How to Write Your Software Project Brief (Before Requesting a Quote)
When you request a quote for a software project and say "I want a site like this one," you leave the developer an enormous amount to guess. And guessing translates into one of two things: an inflated price padded against the unknown, or a low price that explodes later with add-ons and "that wasn't agreed." Either way, you lose.
A requirements document, or brief, is simply writing down what you want clearly enough for someone who doesn't know your business to understand it. It isn't a complex technical document, and you don't need coding experience to write it. This guide takes you step by step to write a brief that makes the quotes you receive sharper, and the project itself less stressful and far less surprising.
Why a Clear Brief Saves You Money and Time
The number one reason software projects blow past their budgets and deadlines isn't weak developers; it's an unclear ask from the start. When scope isn't defined, each side imagines a different project, and the disagreement surfaces mid-build, where change is most expensive.
A clear brief helps you in three concrete ways:
- You get genuinely comparable quotes, because every vendor prices the same thing rather than different interpretations.
- It exposes gaps in your own thinking early, since writing the ask forces you to settle decisions you would have deferred to an awkward moment later.
- It becomes your reference in a dispute: if you're told "that's out of scope," you can return to an agreed document instead of arguing from memory.
Think of it as a map for the journey. It won't be perfect, and it will change, but its existence means you're heading in the same direction from day one.
Start With the Goal, Not the Features
The weakest briefs are a feature list with no context: "I want login, a dashboard, notifications, reports." These features may be right or may be unnecessary, but no one knows because you never said what you're trying to achieve in the first place.
Start with a single sentence that answers: what problem does this project solve, and for whom? For example: "Our clinic loses appointments because booking is by phone; we want a system that lets patients book themselves and cuts down on calls." That sentence tells a developer more than a list of twenty features.
Then tie each feature to a goal. Why do you want a dashboard? To track appointments or to analyze revenue? The answer changes everything in the build. When the developer understands the "why," they can propose solutions that are better and cheaper than what you asked for, because they're solving your problem rather than executing your list literally.
What the Developer Actually Needs From You
To get an accurate quote, make sure your brief includes the following elements in plain language, even as short bullet points:
- Goal and audience: who will use the project and what they want to accomplish with it.
- Key user journeys: describe step by step what the user does from arrival to completing their task (e.g., searches, selects, books, pays, receives confirmation).
- Content and data: what will be displayed? Where does the data come from? Do you have content ready or do we need to create it?
- Integrations: do you need to connect to a payment gateway, WhatsApp, an accounting system, or an existing platform?
- Languages and direction: Arabic only, or Arabic and English with right-to-left support? This is an impactful early decision.
- Reference examples: links to sites or apps you like, with a note on exactly what you liked (the design? the ease of booking? the speed?).
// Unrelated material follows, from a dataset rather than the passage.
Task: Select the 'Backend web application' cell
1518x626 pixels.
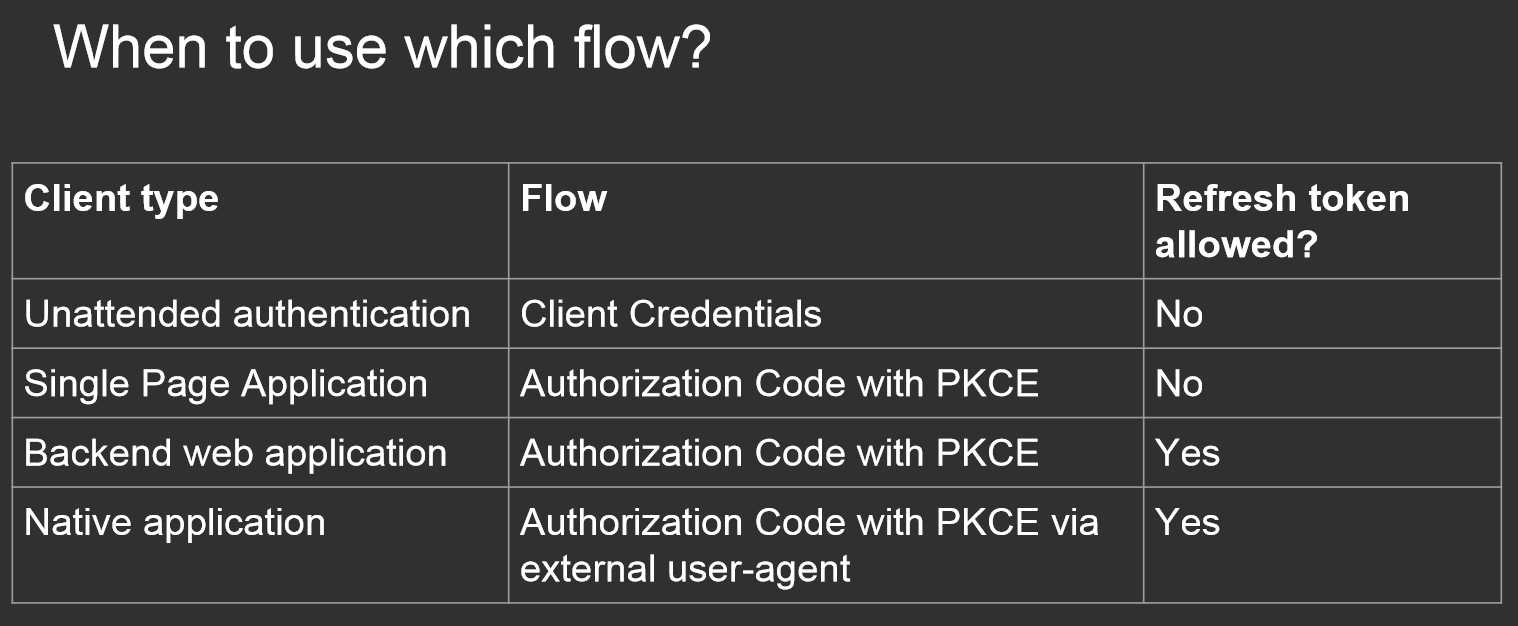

- Constraints: an approximate budget, an important deadline if any, and any regulatory or privacy requirements for your data.
You don't need all of these to be complete. Even "I don't know yet" is useful information, because it tells the developer where to help you decide and where to leave options open in the quote.
Define the Scope: What's In and What's Out
Scope is the dividing line between "agreed" and "new add-on." A good brief doesn't just state what you want; it clearly states what you do not want right now. This protects both sides.
A practical clinic example: in scope, appointment booking, patient reminders, a services page. Out of scope for now, online payment, a mobile app, a full medical record. Explicitly naming "out of scope" prevents unspoken expectations and lets you plan later phases clearly instead of inflating the project all at once.
Tip: split your wishes into three layers, "must-have for launch," "important but deferrable," and "nice to have later." That split alone shortens many discussions and lets you launch a first version faster and cheaper, then build on it based on real usage rather than guesswork.
Common Mistakes That Inflate Cost
After dozens of projects, the same mistakes recur in the briefs we receive. Avoiding them saves you a lot:
- Excessive vagueness: "I want a professional, fast website." Professional and fast are relative; describe measurable behavior instead of generic adjectives.
- Mixing solution with problem: asking for a specific technology before explaining the problem, which limits the developer from proposing a better solution.
- Ignoring who will maintain the project after handover, then being surprised by maintenance costs you never planned for.
- Neglecting content: the project is technically ready but there's no copy, no images, no data, so the launch is delayed by you.
- Deferring the language and direction decision (Arabic/English and RTL) until after the build, a decision that's hard to change later and raises the cost.
- Asking for "everything now" instead of phases, which inflates both price and risk and delays any real value reaching your customer.
In closing, a good brief isn't a burden; it's a two-hour investment that saves you weeks. You're not required to write it in technical language; write it in your own words and honestly about your goals and constraints. And if you're unsure about something, say so plainly. At Kader we often help our clients draft this brief in a short session before any quote, because clarity at the start is the cheapest investment in the whole project.